**YOUR OBJECTIVE**
Transcribe the stretch of entries below from the line with "Where should I click to: Collapse" through the line with "Task: Click search", exactly and with both ends included; leave out all other lines.

**INFORMATION**

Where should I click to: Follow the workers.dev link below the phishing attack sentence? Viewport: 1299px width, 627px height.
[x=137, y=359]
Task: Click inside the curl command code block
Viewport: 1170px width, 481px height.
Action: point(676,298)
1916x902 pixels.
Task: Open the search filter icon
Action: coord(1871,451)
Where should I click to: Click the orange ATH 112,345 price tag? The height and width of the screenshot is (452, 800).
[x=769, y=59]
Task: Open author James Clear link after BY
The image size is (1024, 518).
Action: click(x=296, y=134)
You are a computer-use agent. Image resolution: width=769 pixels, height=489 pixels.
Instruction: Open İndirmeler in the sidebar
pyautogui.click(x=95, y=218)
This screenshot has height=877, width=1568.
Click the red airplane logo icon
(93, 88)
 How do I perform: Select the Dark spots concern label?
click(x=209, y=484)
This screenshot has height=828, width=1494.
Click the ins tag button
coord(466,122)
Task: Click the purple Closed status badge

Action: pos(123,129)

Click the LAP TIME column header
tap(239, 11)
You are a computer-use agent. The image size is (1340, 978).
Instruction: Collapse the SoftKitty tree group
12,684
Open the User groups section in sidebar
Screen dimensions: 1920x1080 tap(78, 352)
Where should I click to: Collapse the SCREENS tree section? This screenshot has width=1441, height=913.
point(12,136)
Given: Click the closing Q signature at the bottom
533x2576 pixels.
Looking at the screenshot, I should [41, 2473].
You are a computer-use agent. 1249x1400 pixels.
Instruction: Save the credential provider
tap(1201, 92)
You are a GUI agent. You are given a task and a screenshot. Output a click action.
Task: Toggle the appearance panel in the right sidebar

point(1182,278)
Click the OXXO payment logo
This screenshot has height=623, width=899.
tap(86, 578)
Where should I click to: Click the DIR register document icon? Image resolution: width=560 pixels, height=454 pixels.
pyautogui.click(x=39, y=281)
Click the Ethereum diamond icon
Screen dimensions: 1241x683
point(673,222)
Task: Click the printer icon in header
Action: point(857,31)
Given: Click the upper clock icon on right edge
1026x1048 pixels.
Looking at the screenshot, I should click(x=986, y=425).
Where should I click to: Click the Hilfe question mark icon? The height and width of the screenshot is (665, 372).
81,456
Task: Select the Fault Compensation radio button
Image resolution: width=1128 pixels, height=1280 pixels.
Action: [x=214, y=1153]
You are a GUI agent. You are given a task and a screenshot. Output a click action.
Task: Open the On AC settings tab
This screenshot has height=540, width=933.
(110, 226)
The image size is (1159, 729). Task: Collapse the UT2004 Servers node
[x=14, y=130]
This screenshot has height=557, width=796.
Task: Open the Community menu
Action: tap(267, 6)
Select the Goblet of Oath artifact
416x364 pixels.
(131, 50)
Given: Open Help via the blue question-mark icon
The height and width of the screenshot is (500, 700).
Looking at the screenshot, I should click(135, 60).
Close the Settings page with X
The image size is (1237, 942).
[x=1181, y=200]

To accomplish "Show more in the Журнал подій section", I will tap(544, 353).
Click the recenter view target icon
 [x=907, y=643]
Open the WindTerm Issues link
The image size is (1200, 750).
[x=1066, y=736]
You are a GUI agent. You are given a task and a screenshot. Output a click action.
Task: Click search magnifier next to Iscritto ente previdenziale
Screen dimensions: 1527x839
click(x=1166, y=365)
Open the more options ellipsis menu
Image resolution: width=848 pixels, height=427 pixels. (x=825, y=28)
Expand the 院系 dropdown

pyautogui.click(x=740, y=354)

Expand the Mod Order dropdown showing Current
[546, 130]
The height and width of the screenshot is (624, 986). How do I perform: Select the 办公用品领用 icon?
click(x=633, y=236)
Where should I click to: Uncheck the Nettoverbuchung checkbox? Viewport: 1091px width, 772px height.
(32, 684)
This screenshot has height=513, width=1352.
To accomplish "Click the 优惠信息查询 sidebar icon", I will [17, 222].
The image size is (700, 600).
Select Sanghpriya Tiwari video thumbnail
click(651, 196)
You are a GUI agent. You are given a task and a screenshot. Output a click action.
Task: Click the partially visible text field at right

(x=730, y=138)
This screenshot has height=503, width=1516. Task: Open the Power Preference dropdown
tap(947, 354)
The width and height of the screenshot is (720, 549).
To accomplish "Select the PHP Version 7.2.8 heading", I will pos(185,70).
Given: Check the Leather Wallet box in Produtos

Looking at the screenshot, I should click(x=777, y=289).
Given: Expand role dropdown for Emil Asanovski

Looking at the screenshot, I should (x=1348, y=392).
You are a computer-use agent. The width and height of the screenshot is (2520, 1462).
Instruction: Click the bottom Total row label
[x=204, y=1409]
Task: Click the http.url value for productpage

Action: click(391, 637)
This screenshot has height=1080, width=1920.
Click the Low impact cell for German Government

**RESPONSE AREA**
Where should I click to: Collapse the SCREENS tree section? This screenshot has width=1441, height=913.
point(12,136)
Given: Click the closing Q signature at the bottom
533x2576 pixels.
Looking at the screenshot, I should [41, 2473].
You are a computer-use agent. 1249x1400 pixels.
Instruction: Save the credential provider
tap(1201, 92)
You are a GUI agent. You are given a task and a screenshot. Output a click action.
Task: Toggle the appearance panel in the right sidebar

point(1182,278)
Click the OXXO payment logo
This screenshot has height=623, width=899.
tap(86, 578)
Where should I click to: Click the DIR register document icon? Image resolution: width=560 pixels, height=454 pixels.
pyautogui.click(x=39, y=281)
Click the Ethereum diamond icon
Screen dimensions: 1241x683
point(673,222)
Task: Click the printer icon in header
Action: point(857,31)
Given: Click the upper clock icon on right edge
1026x1048 pixels.
Looking at the screenshot, I should click(x=986, y=425).
Where should I click to: Click the Hilfe question mark icon? The height and width of the screenshot is (665, 372).
81,456
Task: Select the Fault Compensation radio button
Image resolution: width=1128 pixels, height=1280 pixels.
Action: [x=214, y=1153]
You are a GUI agent. You are given a task and a screenshot. Output a click action.
Task: Open the On AC settings tab
This screenshot has height=540, width=933.
(110, 226)
The image size is (1159, 729). Task: Collapse the UT2004 Servers node
[x=14, y=130]
This screenshot has height=557, width=796.
Task: Open the Community menu
Action: tap(267, 6)
Select the Goblet of Oath artifact
416x364 pixels.
(131, 50)
Given: Open Help via the blue question-mark icon
The height and width of the screenshot is (500, 700).
Looking at the screenshot, I should click(135, 60).
Close the Settings page with X
The image size is (1237, 942).
[x=1181, y=200]

To accomplish "Show more in the Журнал подій section", I will tap(544, 353).
Click the recenter view target icon
 [x=907, y=643]
Open the WindTerm Issues link
The image size is (1200, 750).
[x=1066, y=736]
You are a GUI agent. You are given a task and a screenshot. Output a click action.
Task: Click search magnifier next to Iscritto ente previdenziale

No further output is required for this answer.